The Archduchess Stephanie had gauged her father's religious fanaticism and found it deep, deeper than any measuring-stick of hers. She did not sympathise with it. Like most women she was herself prone to the practices of religion, and in the conduct of life a pagan. She saw no benefit that could come out of the Edict of Restitution. To her mind, money, or goods, or lands were to pass out of the hands of very worthy industrious burghers to maintain lazy and often very dirty priests and monks. She thought it was barely possible, but still possible, for people to get to heaven somehow without them. The Emperor was quite satisfied that they could not. His intentions were sincere, and the Archduchess knew that it was useless to pursue the attack along this line.

"The fall of Magdeburg," she said, "might bring about some sort of alliance of all the Protestant powers. Brandenburg and Saxony at least must join Gustavus. Denmark, the United Provinces, may follow."

"The more reason have we to keep hold of such friends as we have by what entertainment we may."

"Have you so little faith in Maximilian that you should judge him capable of drawing off his men when he learns that I will not wed him?"

"I have always found Maximilian loyal to the Empire. But a friendship such as his should be requited."

"Then let him be requited with gold or with lands, but not with me. Let him draw off his men, his Pappenheim. Then send for the man who shall sweep Gustavus back to his ships, him for whom the Empire waits, him who alone can create armies at a word and lead them."

"Who _is_ this Achilles?" was the faintly ironical question of the Emperor.

"Who but Albrecht von Waldstein?" was the instant, almost triumphant, answer of the Archduchess. She had risen to her feet and faced him with it, voice and gesture and eyes aglow with a conviction that betrayed an intense energy of desire behind it. The Emperor gazed at her with his pale scrutinising eyes, in which was no enthusiasm.

"My dear Stephanie," he said in his half-wearied tone, "if Wallenstein were not a man of middle age, who has married a second wife, one might almost suspect that you were enamoured of him."

She held herself erect, looking at the Emperor, but her eyes were upon a vision far beyond. She said nothing, for the Emperor had not made an end. He had dealt her this thrust of scorn. Now he assailed her with reason.

"It is a year since, on the Elector's day at Regensburg, they clamoured one and all for Wallenstein's dismissal.

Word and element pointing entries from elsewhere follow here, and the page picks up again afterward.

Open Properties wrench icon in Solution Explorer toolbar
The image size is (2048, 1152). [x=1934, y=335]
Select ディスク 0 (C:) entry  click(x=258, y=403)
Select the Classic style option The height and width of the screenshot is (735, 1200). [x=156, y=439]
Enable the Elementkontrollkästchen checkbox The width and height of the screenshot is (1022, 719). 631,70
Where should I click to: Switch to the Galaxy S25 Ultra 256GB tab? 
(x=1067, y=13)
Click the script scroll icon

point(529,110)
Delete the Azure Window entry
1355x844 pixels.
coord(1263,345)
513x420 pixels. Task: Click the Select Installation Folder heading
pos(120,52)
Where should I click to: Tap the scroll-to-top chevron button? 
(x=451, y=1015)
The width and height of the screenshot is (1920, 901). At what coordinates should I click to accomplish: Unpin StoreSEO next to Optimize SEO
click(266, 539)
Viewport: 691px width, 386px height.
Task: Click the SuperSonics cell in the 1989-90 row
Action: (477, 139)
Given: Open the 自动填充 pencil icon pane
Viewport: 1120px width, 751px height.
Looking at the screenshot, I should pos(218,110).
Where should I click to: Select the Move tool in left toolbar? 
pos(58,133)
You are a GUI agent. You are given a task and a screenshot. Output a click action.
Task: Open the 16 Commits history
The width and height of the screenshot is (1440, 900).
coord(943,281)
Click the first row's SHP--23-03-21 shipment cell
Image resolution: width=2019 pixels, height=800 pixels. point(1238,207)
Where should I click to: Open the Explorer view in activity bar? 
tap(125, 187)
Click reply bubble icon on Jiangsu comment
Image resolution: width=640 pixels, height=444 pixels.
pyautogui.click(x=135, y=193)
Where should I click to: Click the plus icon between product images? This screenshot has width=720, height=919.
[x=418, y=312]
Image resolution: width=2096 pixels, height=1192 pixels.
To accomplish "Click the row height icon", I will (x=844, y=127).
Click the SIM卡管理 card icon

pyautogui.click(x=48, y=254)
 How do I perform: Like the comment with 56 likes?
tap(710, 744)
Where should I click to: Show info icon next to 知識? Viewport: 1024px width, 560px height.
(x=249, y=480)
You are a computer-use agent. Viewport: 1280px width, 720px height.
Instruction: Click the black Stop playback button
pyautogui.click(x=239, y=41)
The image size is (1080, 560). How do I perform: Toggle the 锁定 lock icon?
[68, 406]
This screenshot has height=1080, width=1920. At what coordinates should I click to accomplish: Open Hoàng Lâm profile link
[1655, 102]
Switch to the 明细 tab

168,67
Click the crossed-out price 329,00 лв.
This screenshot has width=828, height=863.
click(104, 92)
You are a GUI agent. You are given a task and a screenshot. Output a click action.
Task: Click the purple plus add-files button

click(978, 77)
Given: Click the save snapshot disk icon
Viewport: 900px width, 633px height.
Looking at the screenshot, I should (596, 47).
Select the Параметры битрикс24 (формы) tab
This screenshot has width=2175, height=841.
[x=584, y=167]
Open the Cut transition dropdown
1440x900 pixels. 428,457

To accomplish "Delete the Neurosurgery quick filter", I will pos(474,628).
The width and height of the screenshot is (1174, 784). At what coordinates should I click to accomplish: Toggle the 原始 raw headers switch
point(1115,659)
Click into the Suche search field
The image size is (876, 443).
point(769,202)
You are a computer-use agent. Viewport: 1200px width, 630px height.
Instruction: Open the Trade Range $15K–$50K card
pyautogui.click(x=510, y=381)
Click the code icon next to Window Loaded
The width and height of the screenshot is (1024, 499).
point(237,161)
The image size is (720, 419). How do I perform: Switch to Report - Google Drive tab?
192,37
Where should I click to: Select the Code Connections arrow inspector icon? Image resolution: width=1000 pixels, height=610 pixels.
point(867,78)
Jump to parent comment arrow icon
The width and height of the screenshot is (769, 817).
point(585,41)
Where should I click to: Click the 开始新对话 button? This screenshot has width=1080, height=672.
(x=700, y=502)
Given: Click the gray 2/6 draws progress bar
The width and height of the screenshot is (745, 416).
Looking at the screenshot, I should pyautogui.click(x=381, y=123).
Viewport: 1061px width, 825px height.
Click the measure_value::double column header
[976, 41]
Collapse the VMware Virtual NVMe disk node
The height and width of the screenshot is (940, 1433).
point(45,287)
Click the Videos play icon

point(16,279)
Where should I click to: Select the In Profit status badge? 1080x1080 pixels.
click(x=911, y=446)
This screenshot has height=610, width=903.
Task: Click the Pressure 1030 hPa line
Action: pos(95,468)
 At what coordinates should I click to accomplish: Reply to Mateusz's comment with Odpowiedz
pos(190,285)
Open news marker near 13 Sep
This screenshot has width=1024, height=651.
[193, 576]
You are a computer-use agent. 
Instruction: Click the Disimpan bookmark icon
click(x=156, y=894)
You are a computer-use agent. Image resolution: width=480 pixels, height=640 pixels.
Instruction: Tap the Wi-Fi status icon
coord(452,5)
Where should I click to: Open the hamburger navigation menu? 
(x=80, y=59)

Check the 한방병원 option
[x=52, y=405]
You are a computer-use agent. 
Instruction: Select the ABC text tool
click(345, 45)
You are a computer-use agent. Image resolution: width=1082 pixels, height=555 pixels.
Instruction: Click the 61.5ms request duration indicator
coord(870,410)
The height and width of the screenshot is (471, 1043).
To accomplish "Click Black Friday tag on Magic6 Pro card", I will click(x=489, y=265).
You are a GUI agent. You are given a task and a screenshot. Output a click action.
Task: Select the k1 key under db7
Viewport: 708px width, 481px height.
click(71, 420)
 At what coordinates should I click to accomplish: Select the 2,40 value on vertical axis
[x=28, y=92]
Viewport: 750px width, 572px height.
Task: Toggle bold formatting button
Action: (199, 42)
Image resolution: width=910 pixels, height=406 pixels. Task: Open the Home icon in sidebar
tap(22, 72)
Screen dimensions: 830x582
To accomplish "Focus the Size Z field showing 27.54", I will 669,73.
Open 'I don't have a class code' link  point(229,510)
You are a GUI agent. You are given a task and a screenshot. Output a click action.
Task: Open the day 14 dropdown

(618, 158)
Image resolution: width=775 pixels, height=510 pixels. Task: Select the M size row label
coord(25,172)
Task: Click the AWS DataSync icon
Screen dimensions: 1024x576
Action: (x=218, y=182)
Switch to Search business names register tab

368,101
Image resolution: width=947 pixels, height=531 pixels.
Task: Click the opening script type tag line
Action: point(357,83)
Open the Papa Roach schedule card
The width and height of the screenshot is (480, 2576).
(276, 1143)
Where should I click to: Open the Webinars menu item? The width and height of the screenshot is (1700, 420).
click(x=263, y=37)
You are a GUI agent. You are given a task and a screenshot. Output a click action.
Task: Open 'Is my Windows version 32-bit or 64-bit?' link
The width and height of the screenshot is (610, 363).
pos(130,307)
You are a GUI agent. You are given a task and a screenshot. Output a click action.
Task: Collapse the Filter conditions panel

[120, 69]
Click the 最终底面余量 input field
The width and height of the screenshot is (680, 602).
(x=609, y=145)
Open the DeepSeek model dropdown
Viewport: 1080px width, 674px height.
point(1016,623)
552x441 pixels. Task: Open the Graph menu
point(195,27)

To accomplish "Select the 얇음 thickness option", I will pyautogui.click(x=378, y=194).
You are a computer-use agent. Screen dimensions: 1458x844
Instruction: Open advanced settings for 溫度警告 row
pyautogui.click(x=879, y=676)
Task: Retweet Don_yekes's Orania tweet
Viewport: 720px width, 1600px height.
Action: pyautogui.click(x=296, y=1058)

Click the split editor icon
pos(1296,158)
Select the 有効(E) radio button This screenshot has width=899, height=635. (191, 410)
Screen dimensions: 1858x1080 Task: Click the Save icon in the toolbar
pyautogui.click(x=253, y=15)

They urged that he was become too powerful for a subject."

"Maximilian's jealousy!" she interposed.

"Maximilian was one amongst many! I judged the advice sound. I dismissed Wallenstein. My foes were beaten down. There was no need to maintain an army of seventy thousand men in the field to nourish the ambition of a general. It is enough, Stephanie. No good can come of princesses meddling in politics. Look to it that you entreat not our cousin Maximilian slightingly, or even with less than the graciousness that becomes a princess. I am too indulgent. The affair can wait till it be considered further. You would not be the first princess of the house of Habsburg to wed without love. Therefore make no grievance of it!"

He held out his hand, which the Archduchess bent over and kissed, and she left the Emperor once more alone.